──────── TEXTO SELECCIONADO ────────
VELAD, ¡OH MARÍA!, POR LA IGLESIA

Discurso del Cardenal Alfredo Ottaviani con motivo del centenario de la última aparición de la Inmaculada Virgen María en Lourdes.
 
Cuando San Juan Evangelista termina el relato del milagro de Caná, adopta esta firme expresión: et credíderunt in eum discípuli ejus (Jo. II, 11). No cuando lo siguieron, sino ahora, comienzan a creer sus discípulos en Él: su fe nace en Caná. Nuestro Señor, para justificar su inhibición a la Virgen que insistía sin cesar, le participó un secreto divino, una disposición de la Providencia: «Mi hora no ha llegado todavía», nondum venit hora mea (Jo. II, 4), o sea, el momento fijado por el Padre Celestial para que su Hijo cumpliese su primer milagro público y encendiera (por así decirlo) la fe en sus discípulos, empezando la era pública y manifiesta del nuevo reino y del nuevo tiempo; la edad, si se me permite, de la eternidad en el tiempo, de lo divino en lo humano, época que, solamente de modo intimo y secreto, se inició cuando Verbum caro factum est. Empezaron, pues, por María, los triunfos de aquella fe por gracia de la cual el hombre se convierte en hijo de Dios. Si hubo una hora establecida en un acuerdo fijado de antemano en el seno de la Divinidad, esta hora fue anticipada por María. Este poder del ruego de María ante la Divina Omnipotencia no nos sorprende, oh hermanos, verdaderamente, pues Jesús fijó en aquel abismo de humildad, el vértice de la máxima grandeza posible en humana criatura. Lo antedicho nos prueba que no fue por casualidad que María, por quien Jesús fue dado a los hombres, estuviera presente -y con qué importancia- en Caná y que estuviese presente el día de Pentecostés. Mujer humilde, la más humilde de todas las mujeres, nos dio a Jesús y sigue dándonoslo, siendo, en cierta manera, la imagen y el ejemplo, el símbolo y el modelo de la Iglesia, virgen también ella y. madre de Jesús en el corazón de los hombres.
────────
SOLICITUD ESCRITA 1 => Según el discurso, ¿en qué lugar nace la fe de los discípulos?
SOLICITUD ESCRITA 2 => Por favor, transcribe del discurso el pasaje comprendido entre "VELAD, ¡OH MARÍA!, POR" y "María en Lourdes.", ambos incluidos.
──────── MATERIAL MOSTRADO ────────
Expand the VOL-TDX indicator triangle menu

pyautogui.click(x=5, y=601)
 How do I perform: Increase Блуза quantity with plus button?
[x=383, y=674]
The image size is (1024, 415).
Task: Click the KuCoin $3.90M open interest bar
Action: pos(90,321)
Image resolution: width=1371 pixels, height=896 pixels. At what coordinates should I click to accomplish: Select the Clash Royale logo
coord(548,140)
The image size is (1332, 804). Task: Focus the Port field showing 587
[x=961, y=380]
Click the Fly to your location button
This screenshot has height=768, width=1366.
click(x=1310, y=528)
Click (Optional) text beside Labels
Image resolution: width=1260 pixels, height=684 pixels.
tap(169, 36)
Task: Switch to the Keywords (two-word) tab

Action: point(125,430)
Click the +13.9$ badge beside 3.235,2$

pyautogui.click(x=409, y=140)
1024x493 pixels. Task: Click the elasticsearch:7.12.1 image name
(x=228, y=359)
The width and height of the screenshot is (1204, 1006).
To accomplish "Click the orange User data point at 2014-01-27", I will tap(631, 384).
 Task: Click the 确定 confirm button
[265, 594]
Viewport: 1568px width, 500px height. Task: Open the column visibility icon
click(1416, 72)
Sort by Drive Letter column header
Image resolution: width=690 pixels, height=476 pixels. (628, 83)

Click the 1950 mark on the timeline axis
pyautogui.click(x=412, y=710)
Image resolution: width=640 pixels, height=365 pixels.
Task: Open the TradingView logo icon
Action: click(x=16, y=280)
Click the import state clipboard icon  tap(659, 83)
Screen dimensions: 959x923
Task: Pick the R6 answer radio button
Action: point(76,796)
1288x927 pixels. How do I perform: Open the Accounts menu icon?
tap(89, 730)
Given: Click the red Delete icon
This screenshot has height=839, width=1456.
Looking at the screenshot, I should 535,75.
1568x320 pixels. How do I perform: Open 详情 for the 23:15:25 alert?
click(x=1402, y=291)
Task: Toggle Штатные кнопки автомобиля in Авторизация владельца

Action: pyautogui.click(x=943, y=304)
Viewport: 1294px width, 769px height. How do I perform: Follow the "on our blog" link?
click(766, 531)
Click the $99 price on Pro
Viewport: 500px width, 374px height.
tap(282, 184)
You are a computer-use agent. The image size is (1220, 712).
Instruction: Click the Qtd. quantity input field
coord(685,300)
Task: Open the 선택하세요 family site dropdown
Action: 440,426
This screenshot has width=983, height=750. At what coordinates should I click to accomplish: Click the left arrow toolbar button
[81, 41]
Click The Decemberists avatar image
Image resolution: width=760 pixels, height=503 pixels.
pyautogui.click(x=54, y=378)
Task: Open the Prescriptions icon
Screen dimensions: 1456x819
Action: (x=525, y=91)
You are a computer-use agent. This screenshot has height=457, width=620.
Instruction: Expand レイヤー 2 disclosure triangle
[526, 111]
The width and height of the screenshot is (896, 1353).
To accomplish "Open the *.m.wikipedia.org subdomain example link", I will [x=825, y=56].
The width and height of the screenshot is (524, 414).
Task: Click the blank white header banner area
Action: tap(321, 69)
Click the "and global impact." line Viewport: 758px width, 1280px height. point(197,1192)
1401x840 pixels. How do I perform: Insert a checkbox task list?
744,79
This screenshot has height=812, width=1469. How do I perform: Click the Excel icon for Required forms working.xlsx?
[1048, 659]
────────
RESPUESTA 1 => En Caná.

RESPUESTA 2 =>
VELAD, ¡OH MARÍA!, POR LA IGLESIA

Discurso del Cardenal Alfredo Ottaviani con motivo del centenario de la última aparición de la Inmaculada Virgen María en Lourdes.